Voilà, en quelques mots, le système de Salluste.

Procope, reproduisant à cet égard les données de l'historien Josèphe, dit que l'Afrique a été peuplée par des nations chassées de la Palestine par les Hébreux [6]. Le rabbin Maïmounide, un des plus célèbres commentateurs du Talmud, nous apprend que les Gergéséens, expulsés du pays de Canaan par Josué, emigrèrent en Afrique.

Enfin, l'historien arabe Ibn-Khaldoun, après avoir examiné diverses hypothèses sur la question, s'exprime comme suit: «Les Berbères sont les enfants de Canaan, fils de Cham, fils de Noë; leur aïeul se nommait Mazir'; ils avaient pour frères les Gergéséens et étaient parents des Philistins. Le roi, chez eux, portait le titre de Goliath (Galout). Il y eut en Syrie, entre les Philistins et les Israélites, des guerres, etc. Vers ce temps-là, les Berbères passèrent en Afrique [7]

[Note 6: ][ (retour) ] Procope. De bello Vandalico.

[Note 7: ][ (retour) ] Histoire des Berbères (trad. de Slane), t.

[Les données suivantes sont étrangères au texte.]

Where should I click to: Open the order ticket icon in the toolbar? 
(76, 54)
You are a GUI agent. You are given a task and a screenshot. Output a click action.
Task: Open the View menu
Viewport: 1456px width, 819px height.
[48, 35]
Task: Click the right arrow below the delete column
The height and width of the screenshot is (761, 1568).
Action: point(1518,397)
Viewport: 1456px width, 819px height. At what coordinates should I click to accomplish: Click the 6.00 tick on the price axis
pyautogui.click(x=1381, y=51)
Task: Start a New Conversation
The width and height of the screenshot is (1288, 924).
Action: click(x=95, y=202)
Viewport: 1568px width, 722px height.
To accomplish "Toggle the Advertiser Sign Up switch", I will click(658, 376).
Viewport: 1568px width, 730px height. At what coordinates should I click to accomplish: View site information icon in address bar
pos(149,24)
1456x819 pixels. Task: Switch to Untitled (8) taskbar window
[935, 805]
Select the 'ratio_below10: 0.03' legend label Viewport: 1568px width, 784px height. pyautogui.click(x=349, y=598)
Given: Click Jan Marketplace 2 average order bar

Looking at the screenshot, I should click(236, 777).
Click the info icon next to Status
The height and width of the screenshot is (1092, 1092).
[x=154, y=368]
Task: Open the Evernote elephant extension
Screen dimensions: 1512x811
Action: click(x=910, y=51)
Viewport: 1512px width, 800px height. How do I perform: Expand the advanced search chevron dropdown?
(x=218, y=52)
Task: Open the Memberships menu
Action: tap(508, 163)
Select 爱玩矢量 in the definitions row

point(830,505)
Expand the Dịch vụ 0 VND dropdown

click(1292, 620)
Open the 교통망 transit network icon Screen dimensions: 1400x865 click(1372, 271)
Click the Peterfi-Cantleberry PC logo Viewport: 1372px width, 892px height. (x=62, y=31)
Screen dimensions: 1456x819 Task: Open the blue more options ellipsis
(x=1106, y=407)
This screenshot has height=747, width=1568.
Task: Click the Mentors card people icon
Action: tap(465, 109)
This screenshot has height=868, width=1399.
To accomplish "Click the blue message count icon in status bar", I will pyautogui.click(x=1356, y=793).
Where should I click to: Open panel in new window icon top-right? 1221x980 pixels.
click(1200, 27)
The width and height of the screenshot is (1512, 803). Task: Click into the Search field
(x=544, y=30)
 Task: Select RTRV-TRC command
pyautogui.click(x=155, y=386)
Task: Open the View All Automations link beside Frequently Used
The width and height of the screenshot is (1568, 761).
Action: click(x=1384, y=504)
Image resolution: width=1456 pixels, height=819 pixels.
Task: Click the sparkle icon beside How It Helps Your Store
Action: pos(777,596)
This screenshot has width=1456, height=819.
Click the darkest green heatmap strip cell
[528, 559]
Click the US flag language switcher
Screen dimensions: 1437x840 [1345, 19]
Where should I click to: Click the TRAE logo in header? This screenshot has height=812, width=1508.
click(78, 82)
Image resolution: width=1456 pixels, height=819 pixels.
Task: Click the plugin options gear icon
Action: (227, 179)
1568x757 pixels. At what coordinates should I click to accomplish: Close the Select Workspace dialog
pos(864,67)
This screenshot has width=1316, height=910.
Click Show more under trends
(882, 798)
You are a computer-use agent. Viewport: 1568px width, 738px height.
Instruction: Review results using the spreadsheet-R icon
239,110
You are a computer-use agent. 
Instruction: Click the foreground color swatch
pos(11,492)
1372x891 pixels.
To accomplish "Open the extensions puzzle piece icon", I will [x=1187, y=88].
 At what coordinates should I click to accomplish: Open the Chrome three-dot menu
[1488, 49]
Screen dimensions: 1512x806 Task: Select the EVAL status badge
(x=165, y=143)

I. p. 184.

Ainsi, voilà toute une série de traditions d'origines diverses, rappelant le souvenir d'invasions de peuples asiatiques dans le nord de l'Afrique.

Nous n'avons pas parlé des Hycsos, ces conquérants sémites, plus ou moins mélangés de Mongols, qui, après avoir conquis l'Egypte, renversé la XIIIe dynastie et occupé en maîtres le pays durant plusieurs siècles, furent chassés par le Pharaon Ahmés I, de la XVIIIe dynastie.